Bapak tersenyum, beriringan dengan tetesan yang kembali terjun dari sepasang netra lelahnya. Lagi, beliau mengangguk dengan senyum.

“Kayak yang mbak selalu bilang, kalau pun nanti mas Saka menyakiti mbak, itu pilihan dia. Sama sekali nggak ada hubungannya sama Bapak.” Naya menarik senyum, lalu menyeka tangis yang semakin deras di wajah Bapak. “Dan mbak masih yakin Pak, mas Saka nggak akan pernah memilih itu, bahkan sekedar memikirkan untuk melakukan hal itu. Mbak selalu yakin. Bapak nggak usah khawatir, ya?”

Bapak semakin tergugu. Tangisnya pecah mendengar kalimat terakhir Naya. Bahu rentanya bergetar hebat, hingga membuat sepasang mata rusa yang sedari tadi menyaksikan dari rongga pintu, ikut basah karena haru.

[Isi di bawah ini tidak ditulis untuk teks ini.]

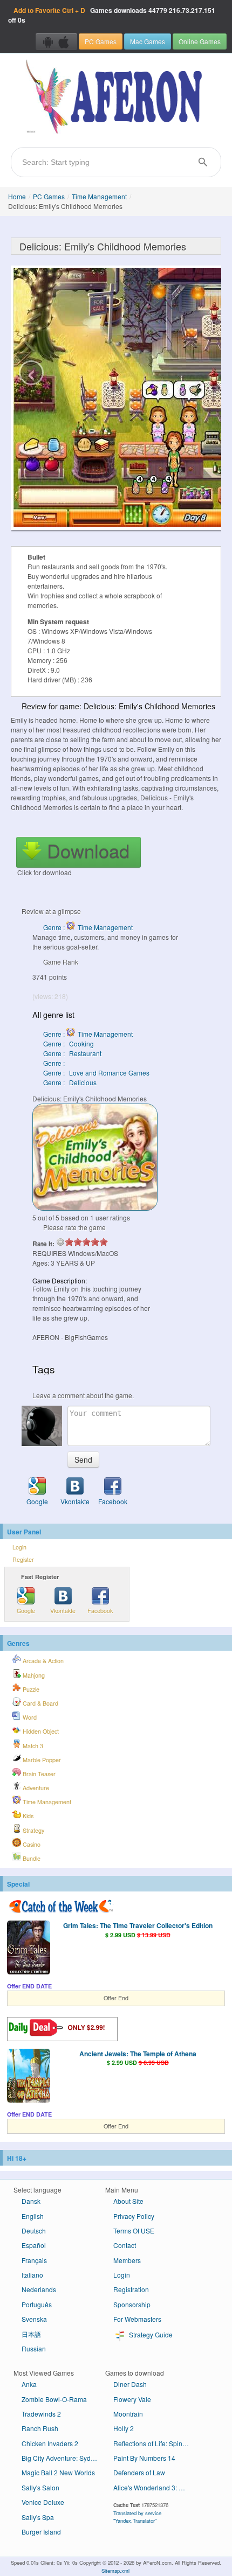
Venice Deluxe (43, 2502)
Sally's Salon (40, 2487)
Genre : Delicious (70, 1082)
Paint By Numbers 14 (144, 2457)
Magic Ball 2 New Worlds (58, 2472)
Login (19, 1547)
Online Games (200, 41)
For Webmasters (137, 2318)
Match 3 (32, 1746)
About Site (128, 2200)
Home (17, 196)
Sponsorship (132, 2304)
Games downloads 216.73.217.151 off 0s (111, 15)
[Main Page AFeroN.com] (116, 97)
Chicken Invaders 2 (50, 2443)
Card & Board (39, 1703)
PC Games (101, 41)
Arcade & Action (42, 1661)
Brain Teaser (38, 1774)
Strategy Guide (150, 2334)
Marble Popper (41, 1760)
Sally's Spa (38, 2517)
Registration (131, 2289)
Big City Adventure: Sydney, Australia (63, 2457)
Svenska (34, 2318)
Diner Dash (130, 2384)
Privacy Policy (133, 2216)
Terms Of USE (133, 2230)
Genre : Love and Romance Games (96, 1072)
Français (34, 2260)
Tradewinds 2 (41, 2413)
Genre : (54, 1062)
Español (34, 2245)
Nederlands (39, 2289)
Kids (27, 1816)
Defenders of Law (139, 2472)
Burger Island (41, 2531)
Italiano (32, 2274)
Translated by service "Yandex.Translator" (137, 2516)
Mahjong (33, 1675)
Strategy (32, 1830)
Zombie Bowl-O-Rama (54, 2399)
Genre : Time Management (88, 927)
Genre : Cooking (68, 1043)
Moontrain (128, 2413)
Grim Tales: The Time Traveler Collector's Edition (138, 1925)
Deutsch (34, 2230)
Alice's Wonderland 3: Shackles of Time (155, 2487)
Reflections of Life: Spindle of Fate (155, 2443)
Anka (29, 2384)
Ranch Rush (40, 2428)
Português (37, 2304)
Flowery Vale (132, 2399)
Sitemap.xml (115, 2570)
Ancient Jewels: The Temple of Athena (137, 2053)
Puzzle (30, 1689)
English (33, 2216)
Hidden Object (40, 1731)
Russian (34, 2348)
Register (23, 1559)
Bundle (30, 1858)
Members (127, 2260)
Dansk (31, 2200)
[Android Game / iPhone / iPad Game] (56, 41)
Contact (124, 2245)
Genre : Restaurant (72, 1053)
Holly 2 (123, 2428)
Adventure (35, 1788)
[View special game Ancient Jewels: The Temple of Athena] (28, 2077)
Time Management (99, 196)
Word (29, 1717)
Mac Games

Saka menghela napas lega. Untuk kesekian kali, Saka benar-benar menghembus napas lega sebab ia percaya, Shanaya masih menjadi jawaban dari seluruh doanya, Shanaya masih menjadi ganjaran untuk seluruh tangis dan luka, yang selama ini juga masih begitu betah bertengger di bahunya. []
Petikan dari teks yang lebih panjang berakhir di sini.